## Objective:
Rewrite the stretch of the agreement excerpt from "NetDocuments reserves the" through "normal business activity.", putting "fiscal year" in place of "calendar year".

Fees, Charges, Records, and the Use of NetDocuments
5.1.
NetDocuments will pay AP a Commission
as more fully described in paragraph 3.6 of this Agreement.
5.2.
NetDocuments reserves the right to change the NetDocuments Price List at any
time. It is AP's responsibility to be informed of
pricing, which is on the NetDocuments web site.
5.3.
The parties shall maintain complete and
accurate accounting records, in accordance with generally accepted accounting
practices, to support and document amounts due and will retain such records for
three (3) years after payment is made. A party shall, upon written request of the
other party, provide audit access to such records to a mutually acceptable
independent accounting firm that is chosen and compensated by the other party.
Such access shall be granted only during normal business hours and no more
frequently than once in each calendar year.
The audit shall not interfere with the audited party's normal business activity.
The accounting firm shall be required to hold all information received
during the audit in confidence and will be authorized to report to the other
party only the amount of payments actually due under the Agreement for the
period examined.
9.
General
9.1.
Relationship of the
Parties. The parties hereto acknowledge and agree that,
under this Agreement, they are both independent contractors, and that neither
shall at any time be considered, or represent itself to be, an agent, employee,
associate, or joint venture party.
Except as expressly provided in this Agreement, neither party shall have
the authority nor hold itself out to bind the other party to any contract or
commitment, nor shall either party be responsible for the acts or omissions of
the other.

## Excerpted records:

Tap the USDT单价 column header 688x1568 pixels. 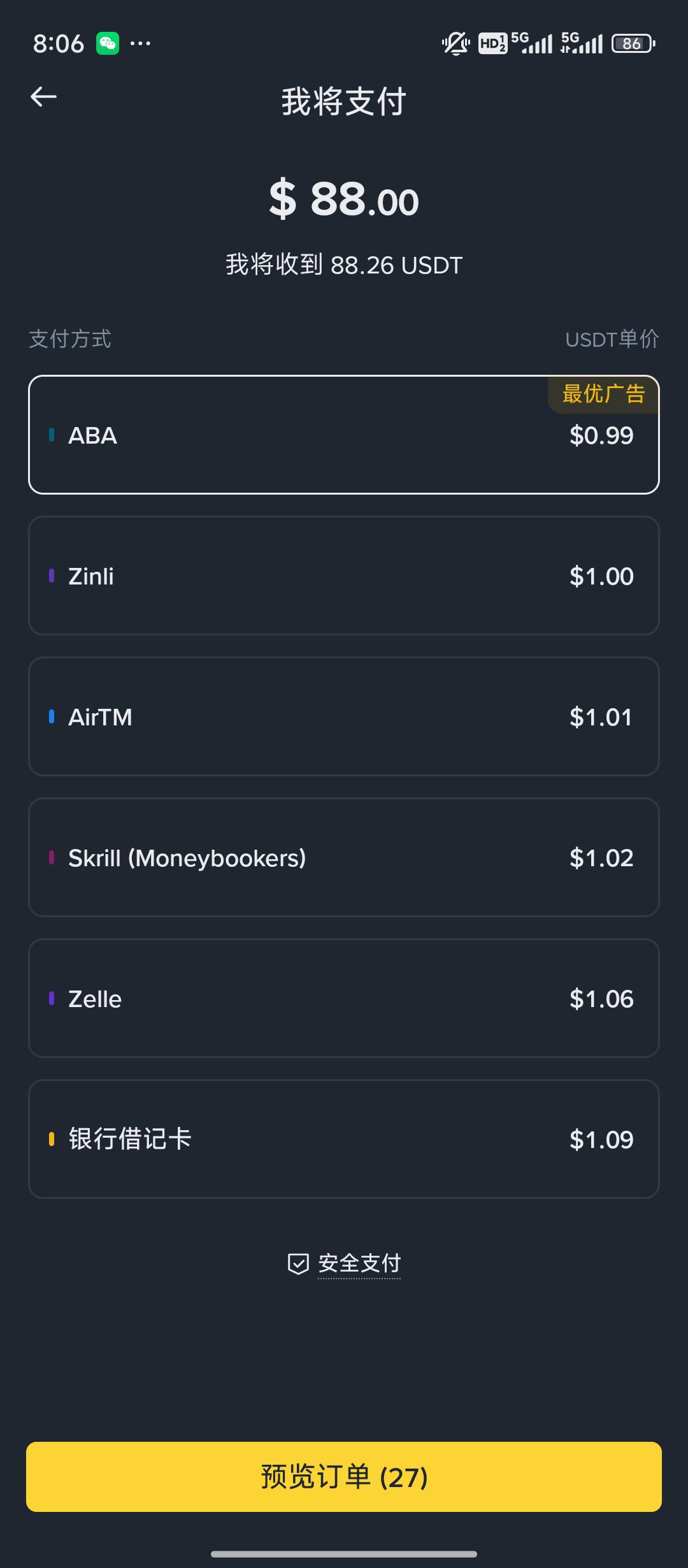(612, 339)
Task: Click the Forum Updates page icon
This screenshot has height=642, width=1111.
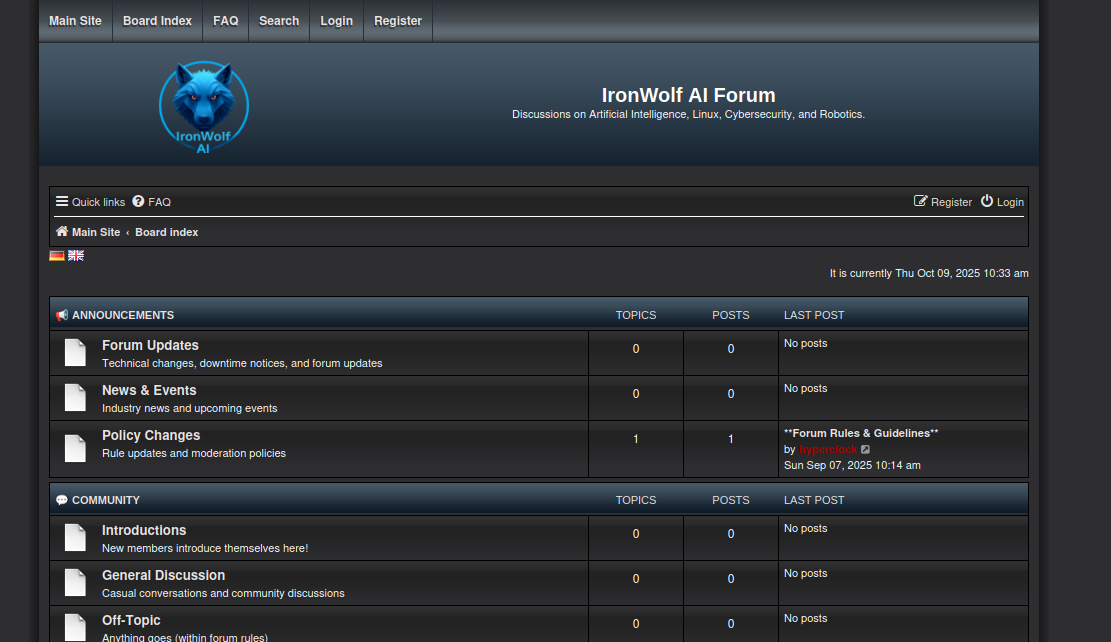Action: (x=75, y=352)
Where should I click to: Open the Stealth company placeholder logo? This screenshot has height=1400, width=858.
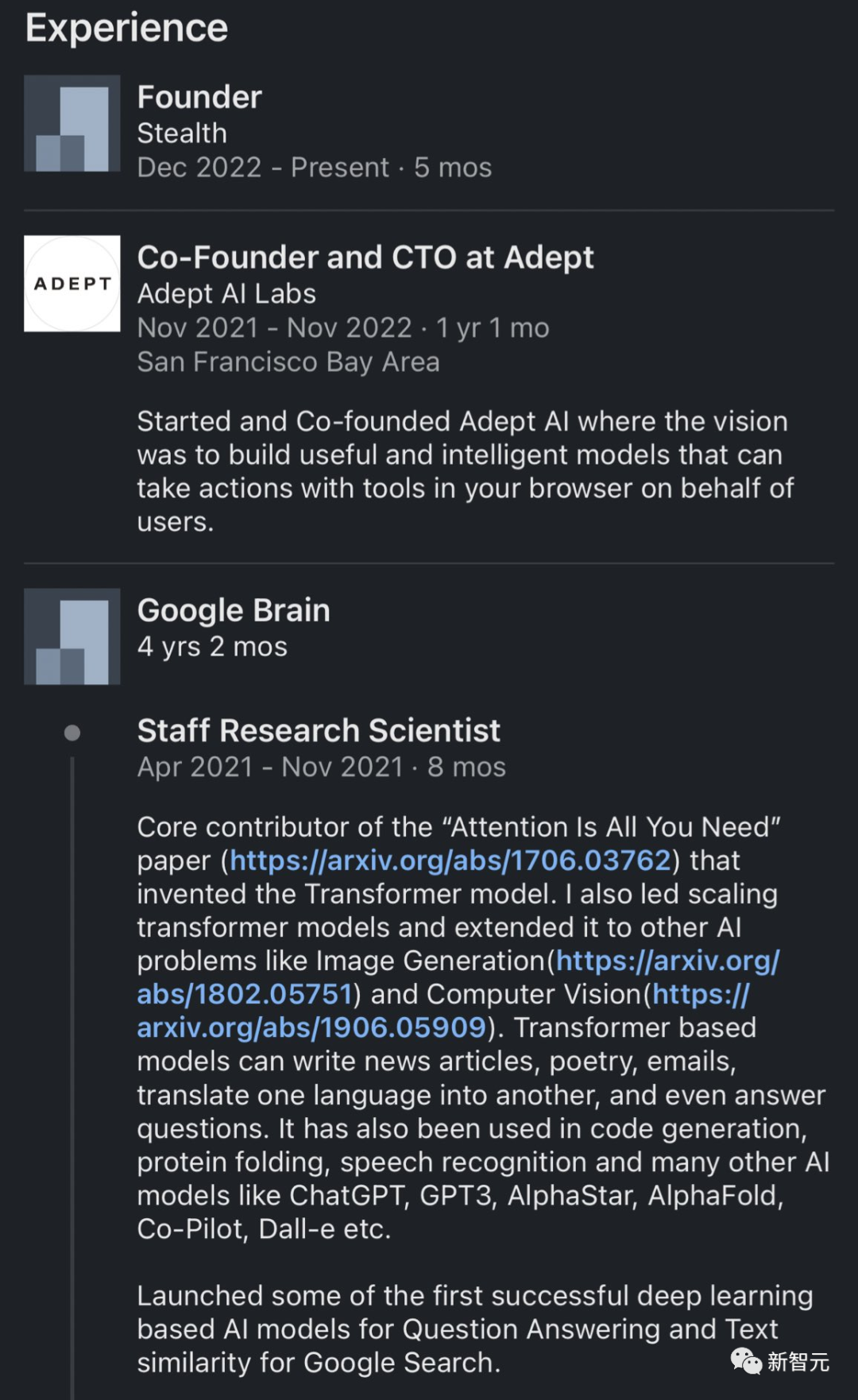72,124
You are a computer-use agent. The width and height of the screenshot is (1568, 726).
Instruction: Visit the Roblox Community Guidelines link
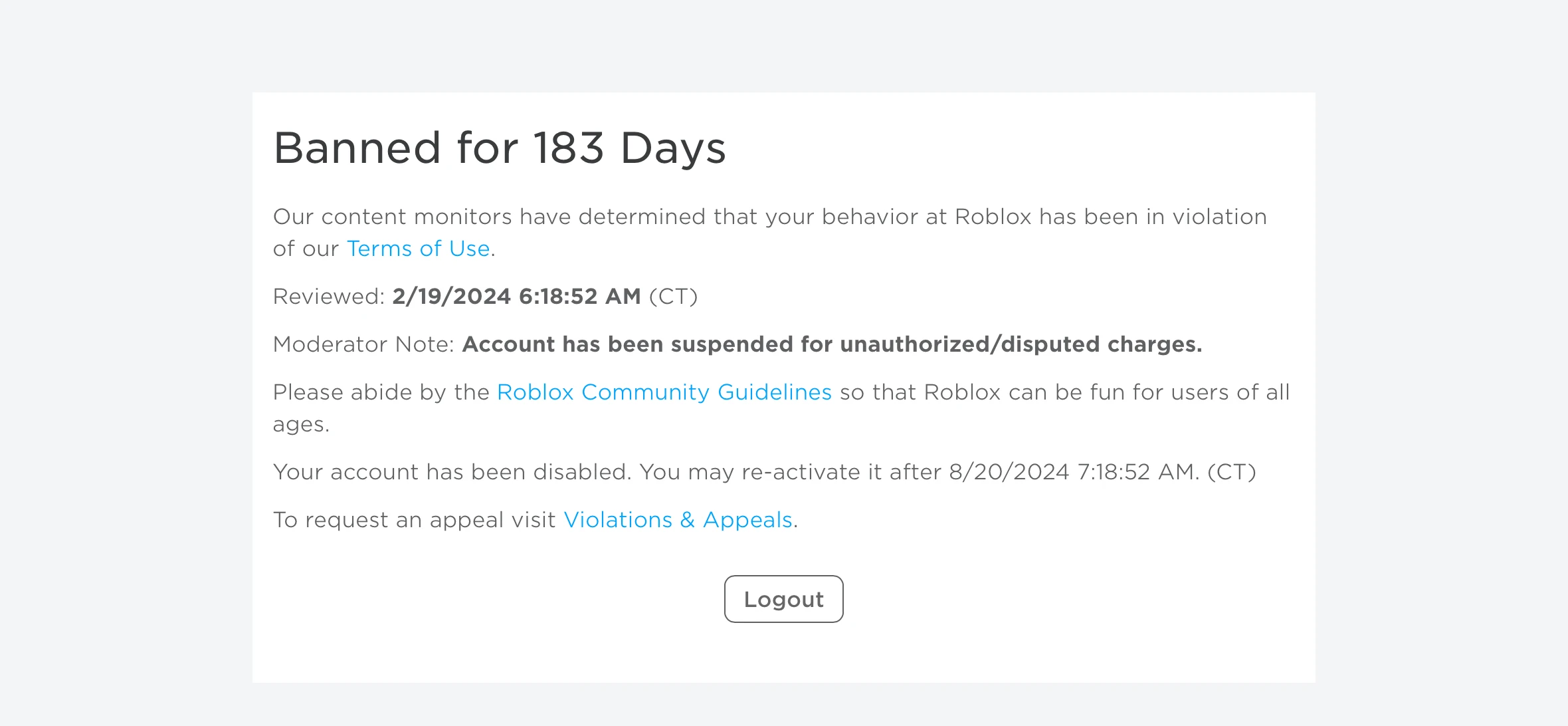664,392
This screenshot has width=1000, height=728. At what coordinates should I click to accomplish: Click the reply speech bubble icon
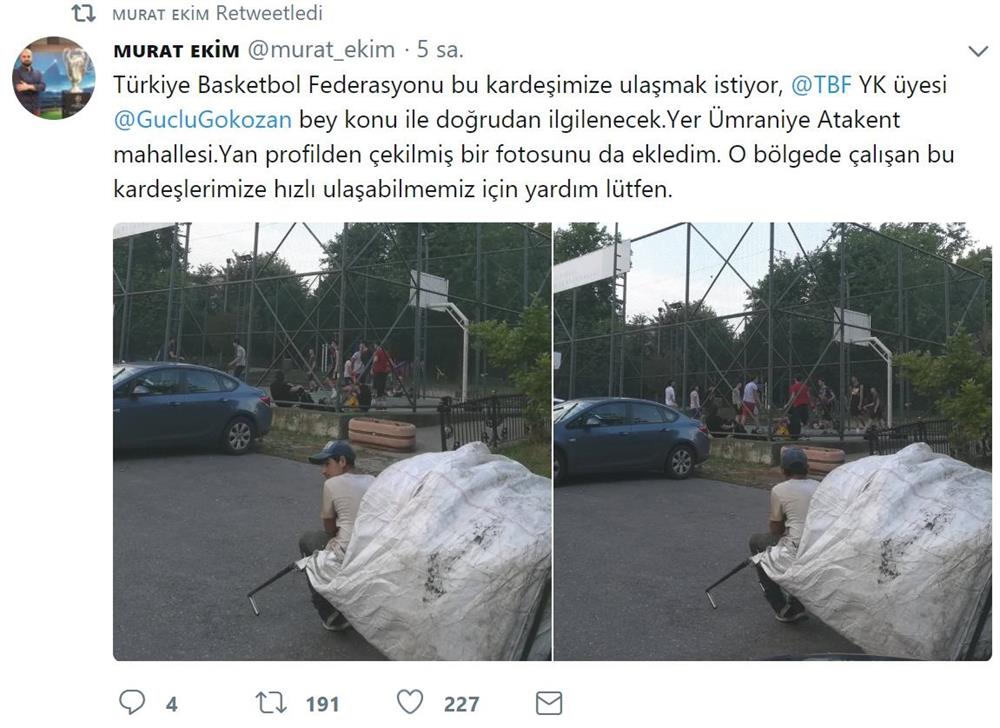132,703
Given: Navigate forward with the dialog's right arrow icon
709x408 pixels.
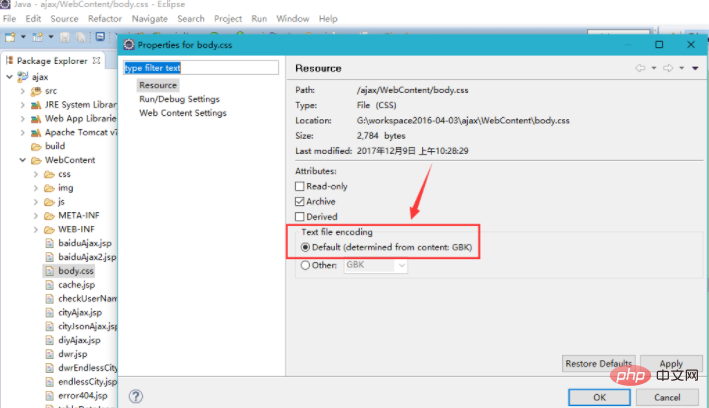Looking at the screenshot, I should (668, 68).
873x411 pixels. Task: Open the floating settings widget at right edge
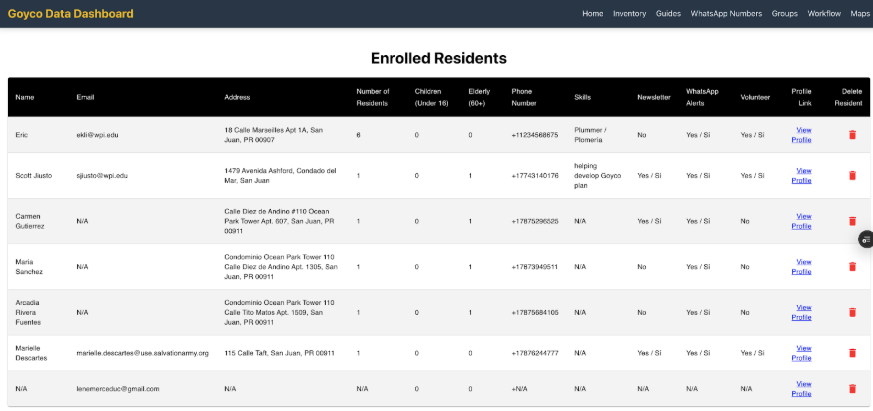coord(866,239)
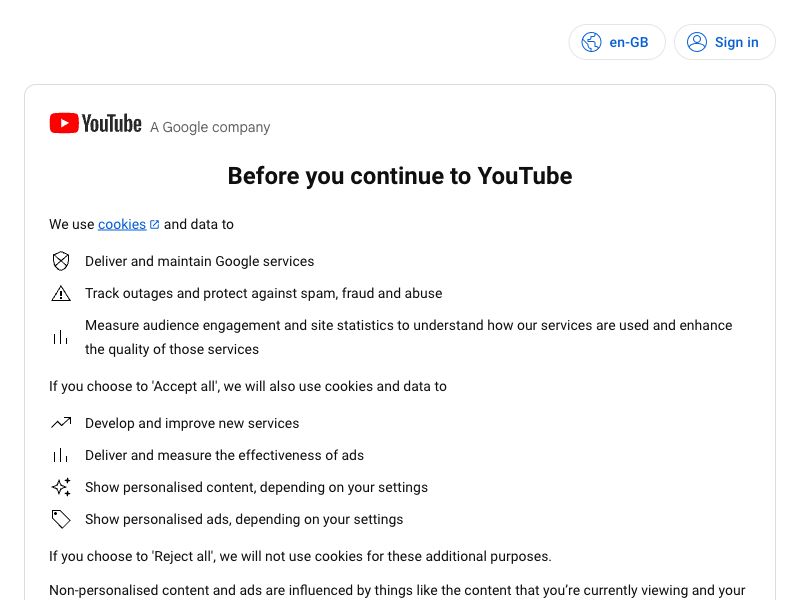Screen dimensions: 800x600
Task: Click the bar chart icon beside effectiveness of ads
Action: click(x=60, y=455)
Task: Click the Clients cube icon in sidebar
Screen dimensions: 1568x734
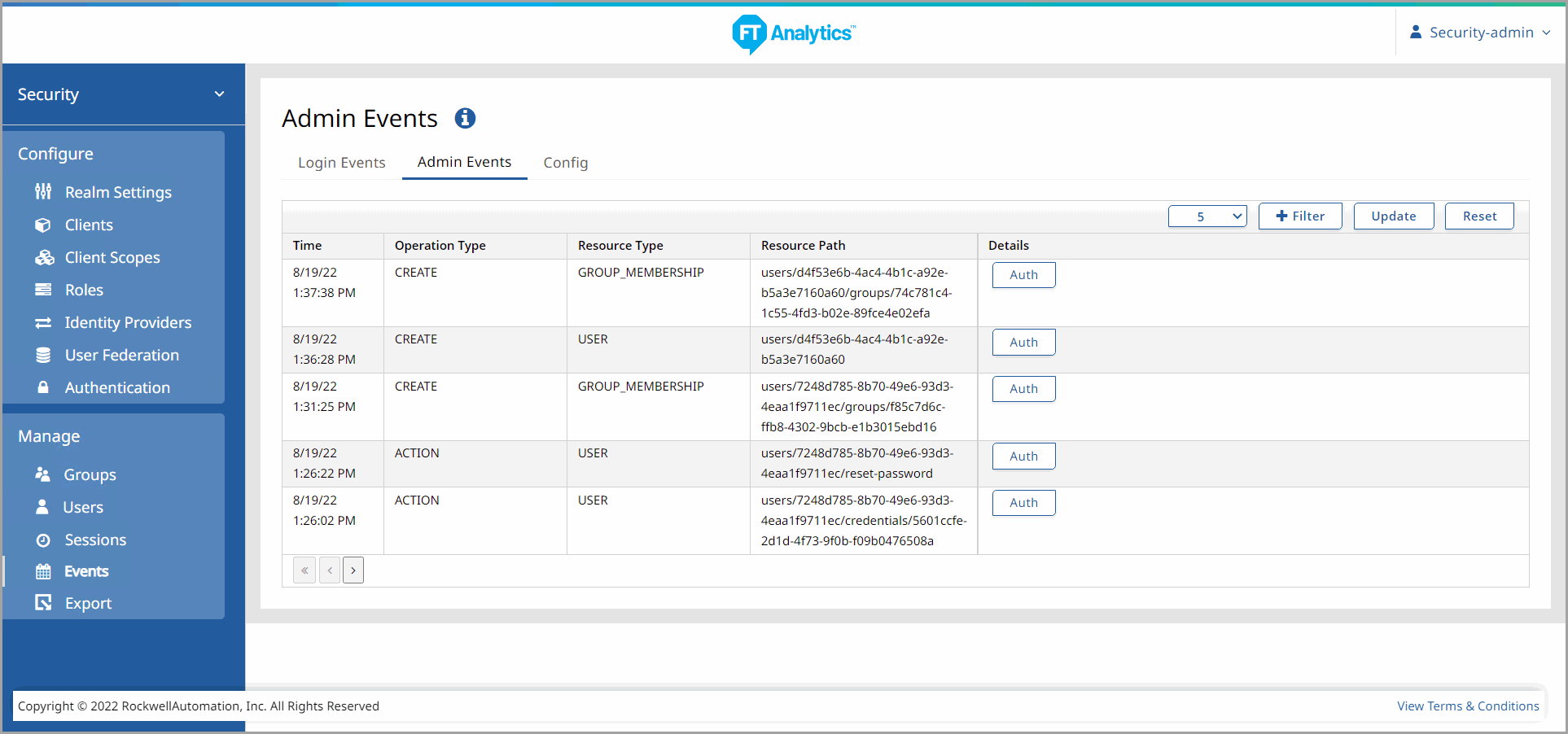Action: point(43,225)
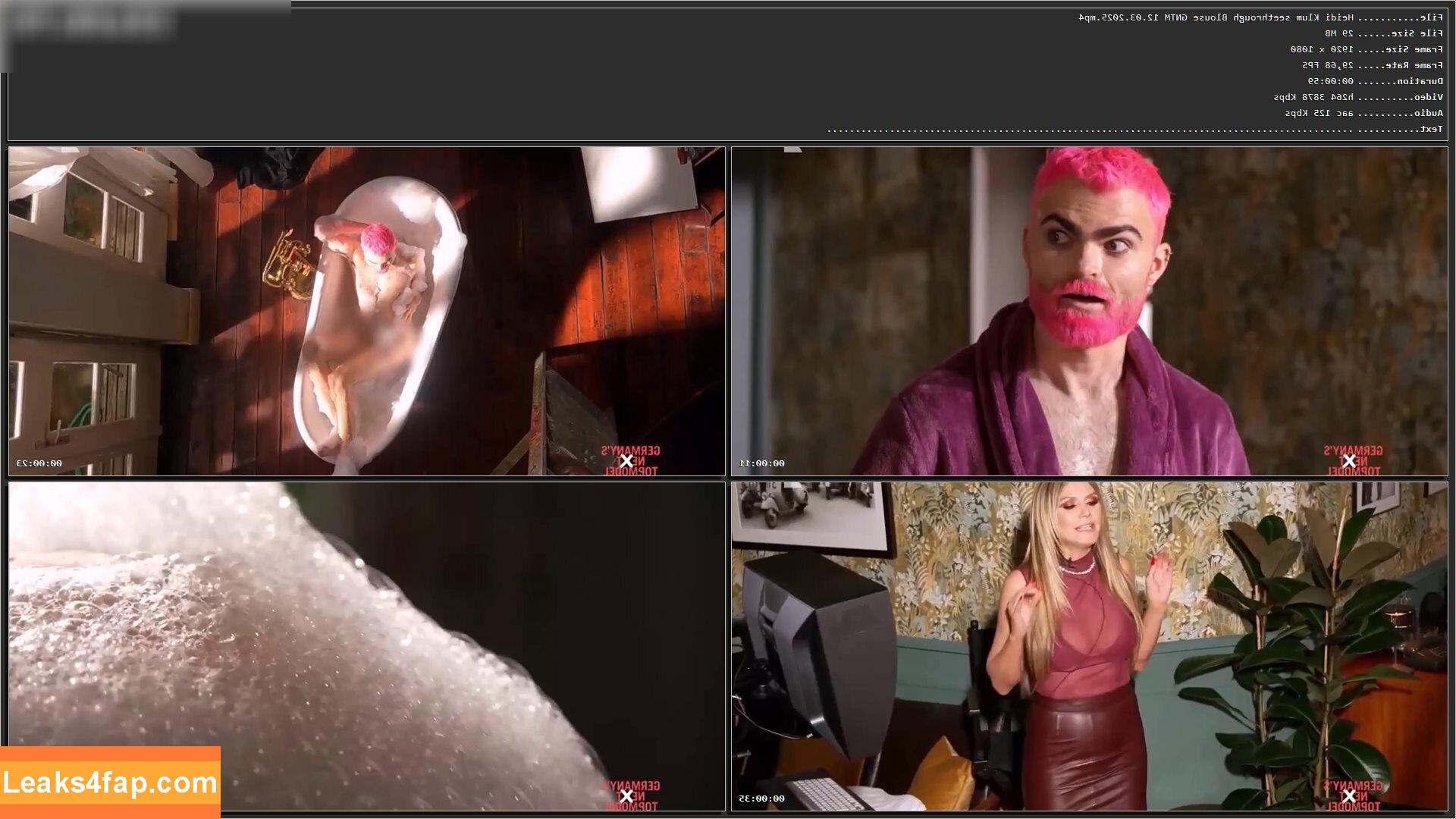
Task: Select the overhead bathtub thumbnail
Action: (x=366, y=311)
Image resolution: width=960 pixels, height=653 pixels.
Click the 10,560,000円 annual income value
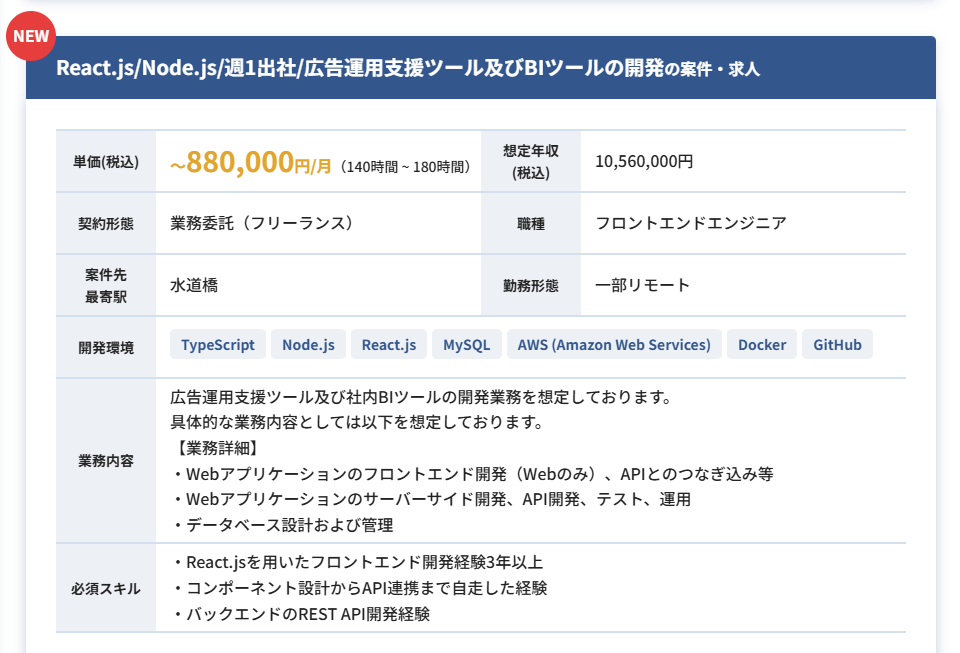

## In response:
NetDocuments reserves the right to change the NetDocuments Price List at any
time. It is AP's responsibility to be informed of
pricing, which is on the NetDocuments web site.
5.3.
The parties shall maintain complete and
accurate accounting records, in accordance with generally accepted accounting
practices, to support and document amounts due and will retain such records for
three (3) years after payment is made. A party shall, upon written request of the
other party, provide audit access to such records to a mutually acceptable
independent accounting firm that is chosen and compensated by the other party.
Such access shall be granted only during normal business hours and no more
frequently than once in each fiscal year.
The audit shall not interfere with the audited party's normal business activity.